▸ TRY IT
Please return all lines from the records below that include the string "beside".

▸ Dataset entries
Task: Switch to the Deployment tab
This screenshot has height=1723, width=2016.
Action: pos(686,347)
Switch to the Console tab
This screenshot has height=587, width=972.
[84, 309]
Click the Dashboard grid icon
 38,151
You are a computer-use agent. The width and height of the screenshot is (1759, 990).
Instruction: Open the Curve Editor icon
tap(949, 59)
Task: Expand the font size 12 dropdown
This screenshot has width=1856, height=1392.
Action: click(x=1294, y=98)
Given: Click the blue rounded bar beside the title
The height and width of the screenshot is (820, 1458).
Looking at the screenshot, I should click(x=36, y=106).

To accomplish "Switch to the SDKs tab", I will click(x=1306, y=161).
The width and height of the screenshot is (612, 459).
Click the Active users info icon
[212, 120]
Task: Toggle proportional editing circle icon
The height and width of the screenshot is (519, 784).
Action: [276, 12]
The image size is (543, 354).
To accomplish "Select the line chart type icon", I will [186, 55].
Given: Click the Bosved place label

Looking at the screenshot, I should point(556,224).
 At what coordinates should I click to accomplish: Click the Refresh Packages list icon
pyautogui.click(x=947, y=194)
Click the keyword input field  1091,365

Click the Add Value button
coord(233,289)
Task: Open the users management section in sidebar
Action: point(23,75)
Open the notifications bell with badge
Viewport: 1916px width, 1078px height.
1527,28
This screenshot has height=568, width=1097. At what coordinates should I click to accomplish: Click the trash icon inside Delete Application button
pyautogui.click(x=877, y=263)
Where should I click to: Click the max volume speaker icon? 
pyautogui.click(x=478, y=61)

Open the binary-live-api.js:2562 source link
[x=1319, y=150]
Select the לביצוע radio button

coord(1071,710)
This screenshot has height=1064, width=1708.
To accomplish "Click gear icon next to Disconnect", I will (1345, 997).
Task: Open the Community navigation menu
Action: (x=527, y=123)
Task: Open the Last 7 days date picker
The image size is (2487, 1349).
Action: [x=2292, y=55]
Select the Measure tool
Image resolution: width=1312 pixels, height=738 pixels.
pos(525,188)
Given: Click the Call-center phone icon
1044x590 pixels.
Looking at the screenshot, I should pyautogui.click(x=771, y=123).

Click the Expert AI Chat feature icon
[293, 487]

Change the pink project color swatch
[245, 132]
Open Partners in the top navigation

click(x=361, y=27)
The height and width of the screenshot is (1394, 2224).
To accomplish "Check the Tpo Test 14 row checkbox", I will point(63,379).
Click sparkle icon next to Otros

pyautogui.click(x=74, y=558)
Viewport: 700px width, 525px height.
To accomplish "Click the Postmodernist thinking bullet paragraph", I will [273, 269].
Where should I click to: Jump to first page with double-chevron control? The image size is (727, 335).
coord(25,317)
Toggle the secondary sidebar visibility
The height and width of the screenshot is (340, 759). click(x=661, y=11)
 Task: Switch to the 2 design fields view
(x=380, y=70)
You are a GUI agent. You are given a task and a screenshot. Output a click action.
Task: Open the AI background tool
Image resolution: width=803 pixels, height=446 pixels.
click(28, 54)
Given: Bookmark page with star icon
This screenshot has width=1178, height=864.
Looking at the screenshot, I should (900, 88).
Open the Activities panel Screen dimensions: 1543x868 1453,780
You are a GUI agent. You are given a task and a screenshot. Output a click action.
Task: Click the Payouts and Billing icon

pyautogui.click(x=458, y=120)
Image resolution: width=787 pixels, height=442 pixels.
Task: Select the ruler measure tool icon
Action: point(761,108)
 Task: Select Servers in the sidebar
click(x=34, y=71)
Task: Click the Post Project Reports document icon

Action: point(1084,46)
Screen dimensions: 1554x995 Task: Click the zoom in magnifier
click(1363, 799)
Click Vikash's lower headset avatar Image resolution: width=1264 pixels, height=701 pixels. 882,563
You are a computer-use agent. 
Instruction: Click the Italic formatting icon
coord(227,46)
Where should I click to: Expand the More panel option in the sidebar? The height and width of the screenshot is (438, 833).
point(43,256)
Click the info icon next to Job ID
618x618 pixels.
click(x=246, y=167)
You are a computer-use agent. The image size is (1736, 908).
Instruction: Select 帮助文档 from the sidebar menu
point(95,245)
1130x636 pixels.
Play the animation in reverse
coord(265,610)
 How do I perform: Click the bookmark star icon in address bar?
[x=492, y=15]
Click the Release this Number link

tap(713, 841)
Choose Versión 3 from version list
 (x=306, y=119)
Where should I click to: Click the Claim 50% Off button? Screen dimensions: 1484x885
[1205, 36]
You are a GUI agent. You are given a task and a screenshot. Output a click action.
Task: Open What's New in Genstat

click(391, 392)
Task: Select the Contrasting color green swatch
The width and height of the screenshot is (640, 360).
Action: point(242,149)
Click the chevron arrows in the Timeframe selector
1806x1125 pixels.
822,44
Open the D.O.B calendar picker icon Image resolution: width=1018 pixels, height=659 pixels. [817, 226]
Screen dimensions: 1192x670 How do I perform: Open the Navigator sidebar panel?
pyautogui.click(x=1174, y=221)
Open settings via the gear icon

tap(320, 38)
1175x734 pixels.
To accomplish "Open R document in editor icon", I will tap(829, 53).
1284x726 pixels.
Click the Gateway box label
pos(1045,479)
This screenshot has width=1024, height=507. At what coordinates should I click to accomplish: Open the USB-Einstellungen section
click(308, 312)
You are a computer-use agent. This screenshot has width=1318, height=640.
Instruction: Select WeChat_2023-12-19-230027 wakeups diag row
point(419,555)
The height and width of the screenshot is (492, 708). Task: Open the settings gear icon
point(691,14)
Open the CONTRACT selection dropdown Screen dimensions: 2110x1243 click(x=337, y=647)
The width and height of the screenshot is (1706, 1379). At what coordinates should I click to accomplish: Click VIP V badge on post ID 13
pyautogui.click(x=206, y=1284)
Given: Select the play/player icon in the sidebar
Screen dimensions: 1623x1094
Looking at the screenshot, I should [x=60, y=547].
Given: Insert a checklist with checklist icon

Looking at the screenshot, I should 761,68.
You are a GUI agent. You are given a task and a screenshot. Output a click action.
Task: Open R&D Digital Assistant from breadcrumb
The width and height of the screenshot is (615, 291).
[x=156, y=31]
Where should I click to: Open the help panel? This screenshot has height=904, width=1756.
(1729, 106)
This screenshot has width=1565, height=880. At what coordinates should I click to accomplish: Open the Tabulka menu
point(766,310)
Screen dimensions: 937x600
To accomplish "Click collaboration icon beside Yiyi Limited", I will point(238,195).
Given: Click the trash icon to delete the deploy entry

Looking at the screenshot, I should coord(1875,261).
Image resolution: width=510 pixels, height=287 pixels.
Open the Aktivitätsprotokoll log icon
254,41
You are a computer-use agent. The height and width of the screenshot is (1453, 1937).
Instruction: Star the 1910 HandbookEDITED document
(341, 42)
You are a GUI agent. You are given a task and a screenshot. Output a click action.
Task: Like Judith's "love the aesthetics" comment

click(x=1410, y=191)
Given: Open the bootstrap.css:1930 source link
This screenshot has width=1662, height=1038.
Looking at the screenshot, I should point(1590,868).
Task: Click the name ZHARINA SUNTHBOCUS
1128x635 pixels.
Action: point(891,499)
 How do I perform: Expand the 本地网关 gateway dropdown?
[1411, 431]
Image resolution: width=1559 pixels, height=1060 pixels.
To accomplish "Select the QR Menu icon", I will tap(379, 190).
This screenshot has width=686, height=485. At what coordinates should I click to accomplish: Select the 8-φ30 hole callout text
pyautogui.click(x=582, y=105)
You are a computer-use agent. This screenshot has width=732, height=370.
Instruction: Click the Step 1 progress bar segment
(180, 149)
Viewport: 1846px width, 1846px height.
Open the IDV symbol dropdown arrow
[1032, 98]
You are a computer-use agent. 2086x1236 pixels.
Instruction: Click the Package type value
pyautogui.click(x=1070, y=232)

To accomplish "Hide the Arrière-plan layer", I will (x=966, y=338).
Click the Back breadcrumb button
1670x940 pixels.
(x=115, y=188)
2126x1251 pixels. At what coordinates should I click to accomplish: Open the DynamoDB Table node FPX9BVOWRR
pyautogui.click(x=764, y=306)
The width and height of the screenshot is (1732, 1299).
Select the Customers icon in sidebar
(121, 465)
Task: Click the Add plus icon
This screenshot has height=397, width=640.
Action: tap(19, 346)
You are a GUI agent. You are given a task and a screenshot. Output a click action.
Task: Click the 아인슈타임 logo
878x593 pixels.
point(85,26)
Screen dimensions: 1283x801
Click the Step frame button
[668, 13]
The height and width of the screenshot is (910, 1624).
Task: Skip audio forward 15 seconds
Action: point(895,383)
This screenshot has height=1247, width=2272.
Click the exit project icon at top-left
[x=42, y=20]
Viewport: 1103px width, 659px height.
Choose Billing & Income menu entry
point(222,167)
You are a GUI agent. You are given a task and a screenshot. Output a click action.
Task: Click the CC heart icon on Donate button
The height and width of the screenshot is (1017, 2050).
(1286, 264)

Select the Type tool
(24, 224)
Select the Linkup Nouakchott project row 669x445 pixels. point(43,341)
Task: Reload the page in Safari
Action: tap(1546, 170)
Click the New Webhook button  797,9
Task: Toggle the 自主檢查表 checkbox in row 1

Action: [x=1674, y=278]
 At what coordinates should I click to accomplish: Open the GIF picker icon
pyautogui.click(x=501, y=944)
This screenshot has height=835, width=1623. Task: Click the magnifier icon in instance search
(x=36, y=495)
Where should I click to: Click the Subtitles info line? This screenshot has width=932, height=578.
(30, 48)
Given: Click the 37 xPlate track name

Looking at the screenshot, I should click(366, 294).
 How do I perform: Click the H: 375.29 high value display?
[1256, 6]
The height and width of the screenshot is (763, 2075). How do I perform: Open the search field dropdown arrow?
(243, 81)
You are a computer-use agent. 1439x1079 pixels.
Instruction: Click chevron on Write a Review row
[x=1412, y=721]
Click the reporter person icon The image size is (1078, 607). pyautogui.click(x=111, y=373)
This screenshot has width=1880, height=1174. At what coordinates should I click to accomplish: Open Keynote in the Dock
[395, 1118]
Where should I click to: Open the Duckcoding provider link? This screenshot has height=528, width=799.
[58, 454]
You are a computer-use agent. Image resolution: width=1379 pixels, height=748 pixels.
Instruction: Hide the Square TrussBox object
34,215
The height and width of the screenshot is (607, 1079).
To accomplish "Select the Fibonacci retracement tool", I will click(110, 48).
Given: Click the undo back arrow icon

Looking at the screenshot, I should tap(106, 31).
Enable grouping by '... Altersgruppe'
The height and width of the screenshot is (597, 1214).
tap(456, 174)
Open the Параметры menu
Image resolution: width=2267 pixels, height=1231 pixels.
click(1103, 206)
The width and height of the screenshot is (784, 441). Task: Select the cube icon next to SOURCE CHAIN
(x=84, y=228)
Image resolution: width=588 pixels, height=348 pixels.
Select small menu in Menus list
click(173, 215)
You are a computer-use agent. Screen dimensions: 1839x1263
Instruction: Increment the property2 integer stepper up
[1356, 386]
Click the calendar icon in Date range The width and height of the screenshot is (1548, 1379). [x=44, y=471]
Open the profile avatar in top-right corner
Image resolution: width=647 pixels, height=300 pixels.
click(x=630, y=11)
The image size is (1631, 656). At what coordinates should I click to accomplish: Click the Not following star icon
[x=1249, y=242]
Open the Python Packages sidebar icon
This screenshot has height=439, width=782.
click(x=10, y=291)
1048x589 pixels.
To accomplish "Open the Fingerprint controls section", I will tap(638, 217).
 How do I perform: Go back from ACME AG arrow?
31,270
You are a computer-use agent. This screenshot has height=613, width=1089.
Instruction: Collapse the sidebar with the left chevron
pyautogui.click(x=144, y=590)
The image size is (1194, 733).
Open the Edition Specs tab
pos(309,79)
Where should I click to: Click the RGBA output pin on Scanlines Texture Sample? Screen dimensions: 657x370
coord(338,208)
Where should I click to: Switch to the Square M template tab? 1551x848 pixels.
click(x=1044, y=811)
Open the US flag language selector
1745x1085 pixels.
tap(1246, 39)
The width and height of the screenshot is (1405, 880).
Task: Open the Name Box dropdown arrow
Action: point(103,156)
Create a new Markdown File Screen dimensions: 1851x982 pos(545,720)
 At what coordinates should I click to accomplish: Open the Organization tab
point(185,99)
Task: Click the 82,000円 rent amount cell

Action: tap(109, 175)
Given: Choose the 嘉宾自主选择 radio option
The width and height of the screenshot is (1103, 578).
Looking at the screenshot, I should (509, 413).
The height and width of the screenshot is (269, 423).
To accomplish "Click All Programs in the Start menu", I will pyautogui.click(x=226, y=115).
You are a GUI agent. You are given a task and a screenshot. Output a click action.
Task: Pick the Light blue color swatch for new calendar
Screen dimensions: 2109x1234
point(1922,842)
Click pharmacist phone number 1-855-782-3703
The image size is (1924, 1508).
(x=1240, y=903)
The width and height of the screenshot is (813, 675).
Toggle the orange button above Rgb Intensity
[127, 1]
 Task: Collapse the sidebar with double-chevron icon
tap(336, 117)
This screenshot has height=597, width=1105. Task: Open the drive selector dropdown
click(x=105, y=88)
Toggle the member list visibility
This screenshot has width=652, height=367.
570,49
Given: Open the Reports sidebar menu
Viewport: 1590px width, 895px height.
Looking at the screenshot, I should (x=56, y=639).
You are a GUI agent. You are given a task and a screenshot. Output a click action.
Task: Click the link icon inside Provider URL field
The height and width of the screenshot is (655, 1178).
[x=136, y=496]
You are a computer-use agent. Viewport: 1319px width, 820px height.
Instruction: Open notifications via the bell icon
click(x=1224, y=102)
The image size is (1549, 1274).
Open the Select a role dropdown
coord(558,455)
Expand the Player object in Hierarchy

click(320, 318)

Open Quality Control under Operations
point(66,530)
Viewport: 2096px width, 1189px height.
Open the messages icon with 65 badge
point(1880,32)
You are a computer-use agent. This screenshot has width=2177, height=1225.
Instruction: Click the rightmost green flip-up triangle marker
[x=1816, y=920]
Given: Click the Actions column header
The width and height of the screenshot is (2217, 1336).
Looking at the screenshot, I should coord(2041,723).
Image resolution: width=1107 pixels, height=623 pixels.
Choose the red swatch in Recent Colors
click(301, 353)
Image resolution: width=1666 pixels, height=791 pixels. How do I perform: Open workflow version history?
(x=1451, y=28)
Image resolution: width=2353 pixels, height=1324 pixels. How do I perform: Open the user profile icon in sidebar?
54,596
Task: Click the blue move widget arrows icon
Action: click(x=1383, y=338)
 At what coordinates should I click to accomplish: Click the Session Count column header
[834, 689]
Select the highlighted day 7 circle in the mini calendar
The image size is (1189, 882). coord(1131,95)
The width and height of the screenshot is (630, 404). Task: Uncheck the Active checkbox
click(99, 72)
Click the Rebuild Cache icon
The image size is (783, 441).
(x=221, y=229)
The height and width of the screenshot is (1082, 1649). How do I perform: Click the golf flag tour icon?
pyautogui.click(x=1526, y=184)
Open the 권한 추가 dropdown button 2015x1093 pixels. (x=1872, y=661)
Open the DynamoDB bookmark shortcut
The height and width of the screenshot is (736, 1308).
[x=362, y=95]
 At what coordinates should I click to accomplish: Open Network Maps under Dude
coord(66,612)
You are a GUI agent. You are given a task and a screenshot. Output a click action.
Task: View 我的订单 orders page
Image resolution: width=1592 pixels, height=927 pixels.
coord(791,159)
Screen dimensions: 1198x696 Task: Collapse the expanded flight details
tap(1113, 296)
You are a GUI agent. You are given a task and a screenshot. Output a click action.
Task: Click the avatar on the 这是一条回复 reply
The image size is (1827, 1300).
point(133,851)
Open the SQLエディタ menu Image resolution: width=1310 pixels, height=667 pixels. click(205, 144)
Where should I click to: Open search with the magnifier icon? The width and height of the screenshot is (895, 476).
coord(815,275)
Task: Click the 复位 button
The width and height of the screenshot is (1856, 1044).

▸ WORKED SOLUTION
Given: Click the blue rounded bar beside the title
To accomplish "Click collaboration icon beside Yiyi Limited", I will point(238,195).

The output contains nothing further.